Mardan Museum
- Established: 1991
- Location: Mardan District, Khyber Pakhtunkhwa, Pakistan
- Coordinates: 34°11′49″N 72°00′57″E﻿ / ﻿34.19688°N 72.0159°E
- Owner: Government of Khyber Pakhtunkhwa
- Website: www.kparchaeology.com

= Mardan Museum =

Museum in Pakistan

Mardan Museum is located in the Mardan District, Khyber Pakhtunkhwa, Pakistan. The museum was first established in 1991 in a Town Hall with a single hall with 22 show cases displaying more than 90 Gandhara's sculptures by the supervision of Sahibzada Riaz Noor (then Commissioner of Mardan Division). Later in 2006 a portion of land provided by the Mardan District Government on the request of Provincial Government and build three Galleries which was inaugurated by a former Chief Minister of Khyber Pakhtunkhwa Ameer Haider Khan Hoti in 2009.

==Gandhara Gallery==
The Gandhara Gallery consist of Gandharan sculptures.

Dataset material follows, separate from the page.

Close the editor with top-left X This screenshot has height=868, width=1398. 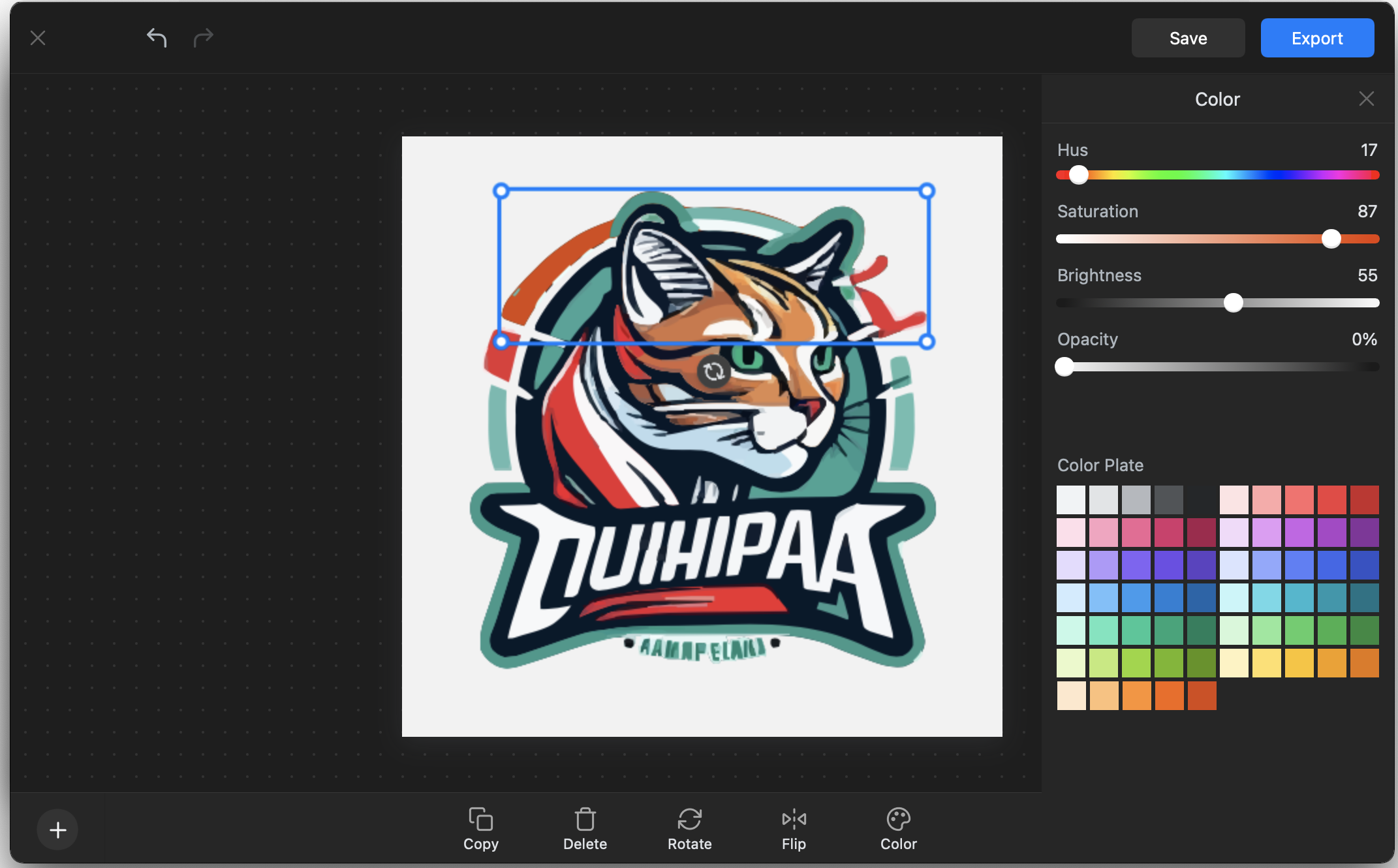click(x=38, y=38)
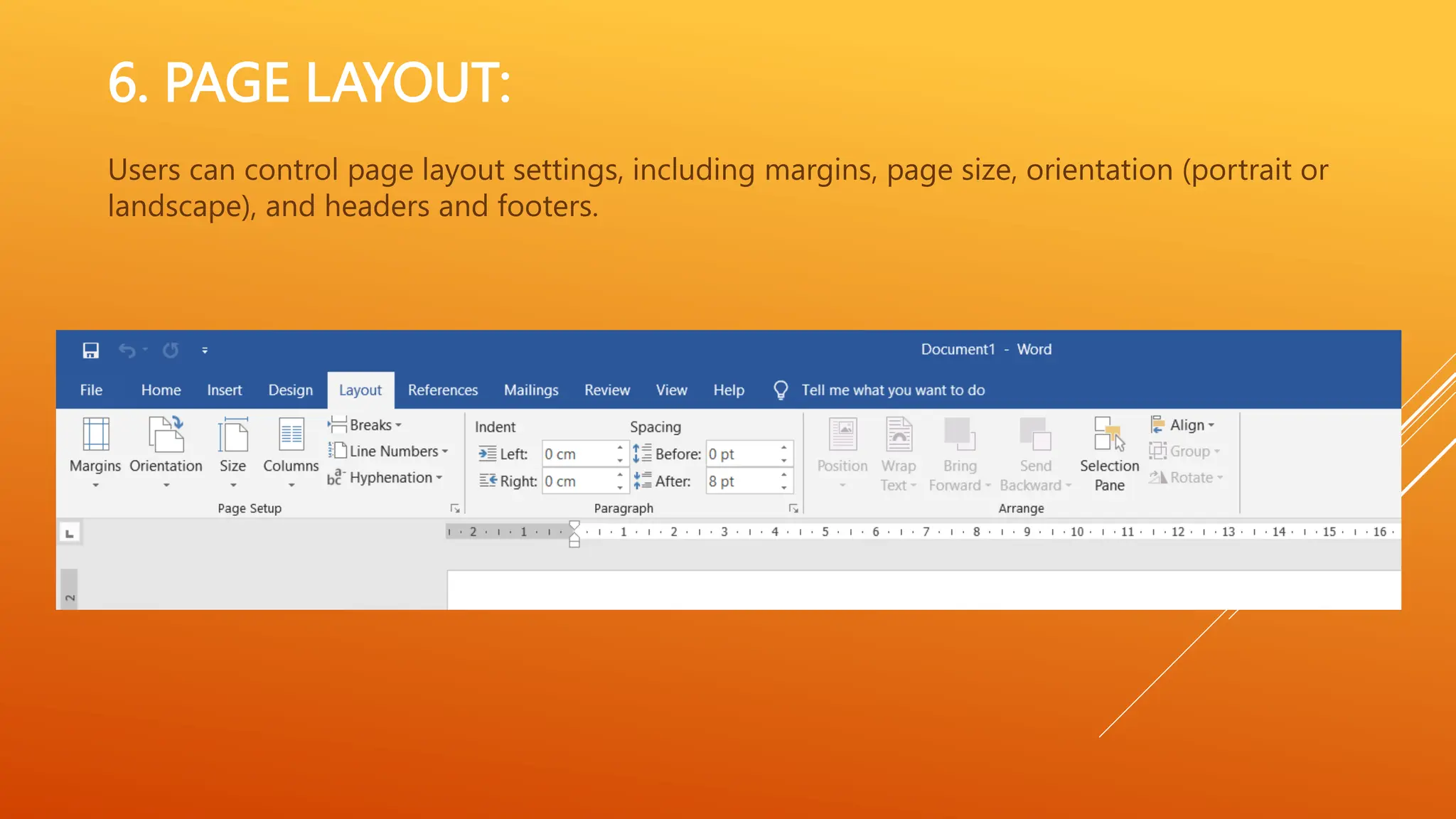The height and width of the screenshot is (819, 1456).
Task: Click the Undo arrow icon
Action: [127, 350]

Most of these sculptures came from the sites of Takht-i-Bahi, Jamal Garhi and Seri Bahlol. These are the Previous birth (Jataka tales) of Buddha, life scenes of Buddha, Palace scenes, Individual images of Buddha and Bodhisattva, Bejeweled heads of Bodhisattva, stucco heads of Buddha and Architectural elements.

==Ethnological Gallery==
The profile of the ethnic region represented by Ethnological Gallery. The gallery include the household objects, traditional jewelry, weapons, wooden and leather stools and boxes embroidery works, musical instruments and many others.

==Islamic Gallery==
The manuscripts of 8th to 13th century Hijri exhibited in the Islamic Gallery. The gallery include the beautiful calligraphic specimens of Quran, poetry and religious texts written mostly in the Arabic language and Persian where the dominant calligraphic styles are Naskh (script) and Nastaʿlīq script.

==Takht-i-Bahi==
Takht-i-Bahi site is located in the Mardan District. This is one of the most well-known, preserved and monastic complex, and the Gandhara site that is on the World Heritage List. The complex consists of the main stupa (having a typical Gandharan style an elongated dome with square plinth and surrounded on three sides by chapels), monastery complex (having a central water tank, surrounded by small rooms on all sides), votive stupas, and the lower cells (used by the monks for the meditation purposes). This site was first reported by a French officer in the court (General Court) of Ranjit Singh in 1836. The Gandhara pieces recovered from Takht-i-Bahi and Seri Bahlol Most of them were placed in the Peshawar Museum.